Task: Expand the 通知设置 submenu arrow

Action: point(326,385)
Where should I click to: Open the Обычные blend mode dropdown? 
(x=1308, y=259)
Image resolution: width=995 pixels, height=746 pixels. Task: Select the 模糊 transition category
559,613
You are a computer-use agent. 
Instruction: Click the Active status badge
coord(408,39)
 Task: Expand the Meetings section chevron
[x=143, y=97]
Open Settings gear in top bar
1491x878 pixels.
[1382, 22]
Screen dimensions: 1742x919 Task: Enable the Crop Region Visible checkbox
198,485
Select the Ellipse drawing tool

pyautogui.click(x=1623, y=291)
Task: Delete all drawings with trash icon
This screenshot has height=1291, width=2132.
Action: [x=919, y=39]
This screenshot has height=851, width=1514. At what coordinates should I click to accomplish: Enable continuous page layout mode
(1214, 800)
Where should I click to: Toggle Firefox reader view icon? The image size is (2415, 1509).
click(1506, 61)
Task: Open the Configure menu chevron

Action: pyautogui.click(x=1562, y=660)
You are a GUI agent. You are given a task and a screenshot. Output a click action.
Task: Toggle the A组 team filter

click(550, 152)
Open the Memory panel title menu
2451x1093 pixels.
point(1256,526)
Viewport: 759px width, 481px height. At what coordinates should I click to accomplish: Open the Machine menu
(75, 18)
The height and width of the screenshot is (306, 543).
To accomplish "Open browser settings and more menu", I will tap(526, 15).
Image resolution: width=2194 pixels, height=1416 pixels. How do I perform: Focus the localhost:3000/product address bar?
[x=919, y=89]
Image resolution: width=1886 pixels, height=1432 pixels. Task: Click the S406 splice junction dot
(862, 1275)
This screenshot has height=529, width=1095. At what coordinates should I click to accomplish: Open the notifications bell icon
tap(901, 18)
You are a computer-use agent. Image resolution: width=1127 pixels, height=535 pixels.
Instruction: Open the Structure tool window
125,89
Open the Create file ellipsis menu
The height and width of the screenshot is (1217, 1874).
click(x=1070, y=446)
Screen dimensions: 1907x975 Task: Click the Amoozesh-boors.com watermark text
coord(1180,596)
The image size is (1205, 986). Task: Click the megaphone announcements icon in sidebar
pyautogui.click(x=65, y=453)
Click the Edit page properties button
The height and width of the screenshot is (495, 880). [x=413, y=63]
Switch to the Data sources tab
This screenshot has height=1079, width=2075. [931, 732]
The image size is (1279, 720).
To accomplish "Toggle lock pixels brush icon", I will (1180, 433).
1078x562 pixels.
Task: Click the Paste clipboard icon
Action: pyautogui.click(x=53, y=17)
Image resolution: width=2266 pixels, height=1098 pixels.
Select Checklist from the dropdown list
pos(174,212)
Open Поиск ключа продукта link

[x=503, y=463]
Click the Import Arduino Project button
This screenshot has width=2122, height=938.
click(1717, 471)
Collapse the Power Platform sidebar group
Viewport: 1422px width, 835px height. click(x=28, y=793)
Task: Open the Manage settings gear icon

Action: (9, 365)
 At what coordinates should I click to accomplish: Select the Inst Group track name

^^^^^^^^

Aim of the task:
If a line in the entries above contains "computer", include it in the count, then report only the total.

Exercise answer:
2